The sequence here is wrong (IMNSHO). You don't buy before you "sell" or get dividends/cap gains. You first get the payout, then reinvest, lke you indicate under (1). If the download puts these things in this order, contact your broker to correct it (he may have other things on his mind right now, so don't hold your breath). Is it possible that you have your register ordered in a way other than by date?

I think method (2) disappeared several years ago. At least, I seem to remember it worked that way at one time, but in reality, the dividends are paid out, and the proceeds used to buy new stock. Quicken should follow reality .

Reply to
Han

Quicken just takes what the financial institution gives.

Reply to
John Pollard

"John Pollard" wrote in news:jULDk.308123$TT4.283161 @attbi_s22:

I know, John, but is it correct in this case? If not, even if the outcome remains the same (I think the OP is making a mountain out of a mole hill, but so what?), is there a way to fix this?

Reply to
Han

I agree, I've never cared about the order of transactions for a given date.

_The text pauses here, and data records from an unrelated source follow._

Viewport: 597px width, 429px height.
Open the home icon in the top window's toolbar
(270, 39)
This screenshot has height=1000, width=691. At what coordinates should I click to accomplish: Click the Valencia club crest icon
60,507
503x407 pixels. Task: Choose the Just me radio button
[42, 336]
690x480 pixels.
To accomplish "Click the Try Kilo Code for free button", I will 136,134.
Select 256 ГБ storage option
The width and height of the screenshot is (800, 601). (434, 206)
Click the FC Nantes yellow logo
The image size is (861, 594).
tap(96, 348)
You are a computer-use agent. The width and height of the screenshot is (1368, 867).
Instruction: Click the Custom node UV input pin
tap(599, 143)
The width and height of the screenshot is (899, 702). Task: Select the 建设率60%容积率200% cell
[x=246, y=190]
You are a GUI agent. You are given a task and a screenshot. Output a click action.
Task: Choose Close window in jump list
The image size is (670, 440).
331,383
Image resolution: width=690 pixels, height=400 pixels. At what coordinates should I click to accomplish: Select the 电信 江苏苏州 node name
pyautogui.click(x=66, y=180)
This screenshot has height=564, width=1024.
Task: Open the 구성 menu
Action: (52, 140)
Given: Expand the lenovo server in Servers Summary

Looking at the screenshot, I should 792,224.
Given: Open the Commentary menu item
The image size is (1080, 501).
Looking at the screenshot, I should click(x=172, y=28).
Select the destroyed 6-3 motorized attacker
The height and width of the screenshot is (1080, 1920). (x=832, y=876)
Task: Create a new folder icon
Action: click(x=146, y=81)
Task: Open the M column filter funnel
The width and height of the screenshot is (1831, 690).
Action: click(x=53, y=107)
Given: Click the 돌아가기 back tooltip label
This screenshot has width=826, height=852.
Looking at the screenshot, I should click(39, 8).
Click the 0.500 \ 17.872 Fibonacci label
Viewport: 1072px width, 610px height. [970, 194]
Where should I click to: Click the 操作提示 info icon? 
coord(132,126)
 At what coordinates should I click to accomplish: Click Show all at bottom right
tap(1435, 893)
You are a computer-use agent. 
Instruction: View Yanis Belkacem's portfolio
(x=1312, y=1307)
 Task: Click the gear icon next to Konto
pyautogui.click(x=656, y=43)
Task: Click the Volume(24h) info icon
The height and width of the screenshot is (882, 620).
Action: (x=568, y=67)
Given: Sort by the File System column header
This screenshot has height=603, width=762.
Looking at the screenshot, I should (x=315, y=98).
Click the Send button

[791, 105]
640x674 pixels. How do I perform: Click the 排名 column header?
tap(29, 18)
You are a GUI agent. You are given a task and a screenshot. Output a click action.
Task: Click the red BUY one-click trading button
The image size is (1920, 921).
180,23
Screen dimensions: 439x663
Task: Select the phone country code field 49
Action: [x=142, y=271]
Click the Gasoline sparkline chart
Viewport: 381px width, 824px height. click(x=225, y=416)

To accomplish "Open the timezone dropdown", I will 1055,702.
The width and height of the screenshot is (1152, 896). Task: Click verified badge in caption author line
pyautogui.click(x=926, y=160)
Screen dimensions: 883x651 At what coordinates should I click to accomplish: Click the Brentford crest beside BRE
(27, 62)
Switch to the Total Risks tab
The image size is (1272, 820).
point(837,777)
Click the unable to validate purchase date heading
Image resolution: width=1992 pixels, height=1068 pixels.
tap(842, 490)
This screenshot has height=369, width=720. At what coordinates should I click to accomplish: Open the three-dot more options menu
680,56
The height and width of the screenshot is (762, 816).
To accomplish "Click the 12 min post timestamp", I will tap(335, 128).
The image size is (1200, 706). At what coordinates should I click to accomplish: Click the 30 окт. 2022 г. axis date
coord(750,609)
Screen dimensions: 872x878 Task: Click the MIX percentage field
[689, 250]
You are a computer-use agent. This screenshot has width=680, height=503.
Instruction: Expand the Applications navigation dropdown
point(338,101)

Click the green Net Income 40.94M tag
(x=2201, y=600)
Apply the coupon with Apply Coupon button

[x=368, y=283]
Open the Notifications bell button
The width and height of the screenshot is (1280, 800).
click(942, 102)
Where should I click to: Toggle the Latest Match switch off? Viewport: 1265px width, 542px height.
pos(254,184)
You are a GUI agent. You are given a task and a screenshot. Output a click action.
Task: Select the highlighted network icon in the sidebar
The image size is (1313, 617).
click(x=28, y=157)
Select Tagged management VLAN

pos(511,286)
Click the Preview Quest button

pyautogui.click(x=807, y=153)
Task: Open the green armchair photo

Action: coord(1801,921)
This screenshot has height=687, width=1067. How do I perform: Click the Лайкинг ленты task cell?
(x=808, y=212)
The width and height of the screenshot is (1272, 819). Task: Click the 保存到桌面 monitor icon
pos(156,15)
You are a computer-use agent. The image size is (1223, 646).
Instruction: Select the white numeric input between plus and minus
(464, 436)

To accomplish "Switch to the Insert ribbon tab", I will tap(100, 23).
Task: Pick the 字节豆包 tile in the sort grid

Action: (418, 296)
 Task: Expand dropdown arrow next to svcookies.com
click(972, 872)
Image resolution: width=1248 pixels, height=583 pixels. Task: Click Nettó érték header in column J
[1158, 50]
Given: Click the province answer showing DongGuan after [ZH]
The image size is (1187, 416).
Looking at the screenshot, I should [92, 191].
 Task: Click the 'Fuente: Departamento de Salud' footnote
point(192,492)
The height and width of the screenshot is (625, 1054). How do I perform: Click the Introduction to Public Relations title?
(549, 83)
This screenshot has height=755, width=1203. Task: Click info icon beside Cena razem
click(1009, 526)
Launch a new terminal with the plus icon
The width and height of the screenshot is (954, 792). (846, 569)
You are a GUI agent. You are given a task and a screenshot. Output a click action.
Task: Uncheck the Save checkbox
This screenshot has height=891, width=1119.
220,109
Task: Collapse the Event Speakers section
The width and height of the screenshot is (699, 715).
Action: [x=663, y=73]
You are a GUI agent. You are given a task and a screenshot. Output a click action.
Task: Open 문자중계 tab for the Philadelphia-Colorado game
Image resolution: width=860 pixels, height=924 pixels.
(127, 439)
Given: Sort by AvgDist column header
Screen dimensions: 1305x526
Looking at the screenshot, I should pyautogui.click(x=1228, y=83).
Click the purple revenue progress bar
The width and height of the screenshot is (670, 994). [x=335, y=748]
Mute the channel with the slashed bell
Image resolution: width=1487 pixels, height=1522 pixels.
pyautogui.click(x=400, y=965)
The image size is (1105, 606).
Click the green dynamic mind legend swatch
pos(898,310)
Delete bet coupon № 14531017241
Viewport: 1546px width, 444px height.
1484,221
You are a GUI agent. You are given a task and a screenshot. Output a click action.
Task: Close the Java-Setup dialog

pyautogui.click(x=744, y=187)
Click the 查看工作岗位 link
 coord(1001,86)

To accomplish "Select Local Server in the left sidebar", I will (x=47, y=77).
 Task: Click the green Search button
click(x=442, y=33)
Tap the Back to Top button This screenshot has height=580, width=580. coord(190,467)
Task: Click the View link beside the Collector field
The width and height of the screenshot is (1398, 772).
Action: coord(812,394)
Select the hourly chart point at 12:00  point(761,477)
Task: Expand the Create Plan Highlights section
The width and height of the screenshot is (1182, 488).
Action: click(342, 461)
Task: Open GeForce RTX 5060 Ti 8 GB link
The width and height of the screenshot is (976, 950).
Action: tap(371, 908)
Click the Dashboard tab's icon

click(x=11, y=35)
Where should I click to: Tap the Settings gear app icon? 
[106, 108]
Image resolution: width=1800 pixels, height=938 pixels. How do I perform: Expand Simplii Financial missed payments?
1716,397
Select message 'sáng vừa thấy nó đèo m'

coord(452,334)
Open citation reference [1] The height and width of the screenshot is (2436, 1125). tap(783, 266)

You can delete the Buy, then re-enter it. That should cause it to follow the dividend in the "Transactions" list (at least in newer versions of Q).

But I do it differently: I never accept the Dividend transaction; and I modify the Buy transaction to be a Reinvest transaction. I only see these type transactions from Brokerage accounts, not from Mutual Fund accounts.

[There are some occasions (stocks) where the Dividend occurs several days before the Buy; those I accept as downloaded.]
Reply to
John Pollard

Do you have accounts where a fund produces an ordinary dividend and capital gains but only reports a single number of shares that is reinvested? I have one account where this is how my statement reads. As a result, I end up with multiple Income Transactions plus a buy so rounding doesn't distort Quicken's data.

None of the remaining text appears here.